Dagster & dbt
Dagster orchestrates dbt alongside other technologies, so you can schedule dbt with Spark, Python, etc. in a single data pipeline.
Dagster assets understand dbt at the level of individual dbt models. This means that you can:
- Use Dagster's UI or APIs to run subsets of your dbt models, seeds, and snapshots.
- Track failures, logs, and run history for individual dbt models, seeds, and snapshots.
- Define dependencies between individual dbt models and other data assets. For example, put dbt models after the Fivetran-ingested table that they read from, or put a machine learning after the dbt models that it's trained from.
Installation
pip install dagster-dbt
Example
from pathlib import Path
from dagster_dbt import (
DbtCliResource,
DbtProject,
build_schedule_from_dbt_selection,
dbt_assets,
)
from dagster import AssetExecutionContext, Definitions
RELATIVE_PATH_TO_MY_DBT_PROJECT = "./my_dbt_project"
my_project = DbtProject(
project_dir=Path(__file__)
.joinpath("..", RELATIVE_PATH_TO_MY_DBT_PROJECT)
.resolve(),
)
my_project.prepare_if_dev()
@dbt_assets(manifest=my_project.manifest_path)

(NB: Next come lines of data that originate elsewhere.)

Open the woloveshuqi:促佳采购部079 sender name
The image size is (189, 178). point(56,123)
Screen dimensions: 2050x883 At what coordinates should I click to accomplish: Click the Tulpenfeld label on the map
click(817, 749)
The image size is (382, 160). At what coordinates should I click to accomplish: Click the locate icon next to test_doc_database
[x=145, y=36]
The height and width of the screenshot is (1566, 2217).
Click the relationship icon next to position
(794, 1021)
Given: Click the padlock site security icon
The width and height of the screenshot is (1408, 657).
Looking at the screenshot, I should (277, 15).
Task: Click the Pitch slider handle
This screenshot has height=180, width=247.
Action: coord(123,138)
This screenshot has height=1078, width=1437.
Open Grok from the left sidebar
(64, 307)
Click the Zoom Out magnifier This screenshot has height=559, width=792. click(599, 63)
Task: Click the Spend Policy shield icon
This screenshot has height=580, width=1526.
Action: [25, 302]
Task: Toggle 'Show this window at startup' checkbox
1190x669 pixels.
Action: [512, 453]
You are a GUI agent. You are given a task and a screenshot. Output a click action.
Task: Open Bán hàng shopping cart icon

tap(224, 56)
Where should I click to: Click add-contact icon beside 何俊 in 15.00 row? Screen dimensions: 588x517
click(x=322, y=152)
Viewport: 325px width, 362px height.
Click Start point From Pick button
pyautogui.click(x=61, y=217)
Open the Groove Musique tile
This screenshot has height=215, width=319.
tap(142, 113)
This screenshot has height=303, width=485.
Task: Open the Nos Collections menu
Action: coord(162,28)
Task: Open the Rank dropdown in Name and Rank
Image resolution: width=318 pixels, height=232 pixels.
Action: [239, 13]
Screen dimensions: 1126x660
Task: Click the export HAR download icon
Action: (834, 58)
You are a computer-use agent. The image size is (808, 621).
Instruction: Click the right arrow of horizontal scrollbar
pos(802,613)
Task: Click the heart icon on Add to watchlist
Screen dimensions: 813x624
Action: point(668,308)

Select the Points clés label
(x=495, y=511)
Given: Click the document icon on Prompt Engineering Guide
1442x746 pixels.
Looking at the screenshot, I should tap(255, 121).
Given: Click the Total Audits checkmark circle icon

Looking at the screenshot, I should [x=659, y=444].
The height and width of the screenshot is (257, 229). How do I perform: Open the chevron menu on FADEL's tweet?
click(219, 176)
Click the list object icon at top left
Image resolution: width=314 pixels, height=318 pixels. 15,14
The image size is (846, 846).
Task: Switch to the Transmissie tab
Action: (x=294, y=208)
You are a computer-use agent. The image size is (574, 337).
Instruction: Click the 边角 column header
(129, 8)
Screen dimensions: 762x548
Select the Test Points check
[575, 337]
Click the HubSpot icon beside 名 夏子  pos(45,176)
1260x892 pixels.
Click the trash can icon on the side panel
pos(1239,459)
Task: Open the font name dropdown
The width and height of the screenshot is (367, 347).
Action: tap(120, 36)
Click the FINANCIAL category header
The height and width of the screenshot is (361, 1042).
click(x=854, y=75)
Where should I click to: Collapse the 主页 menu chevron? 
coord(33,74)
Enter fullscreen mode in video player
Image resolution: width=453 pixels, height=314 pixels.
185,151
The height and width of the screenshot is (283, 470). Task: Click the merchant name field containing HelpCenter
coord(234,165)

def my_dbt_assets(context: AssetExecutionContext, dbt: DbtCliResource):
yield from dbt.cli(["build"], context=context).stream()
my_schedule = build_schedule_from_dbt_selection(
[my_dbt_assets],
job_name="materialize_dbt_models",
cron_schedule="0 0 * * *",
dbt_select="fqn:*",
)
defs = Definitions(
assets=[my_dbt_assets],
schedules=[my_schedule],
resources={
"dbt": DbtCliResource(project_dir=my_project),
},
)
About dbt
dbt is a SQL-first transformation workflow that lets teams quickly and collaboratively deploy analytics code following software engineering best practices like modularity, portability, CI/CD, and documentation.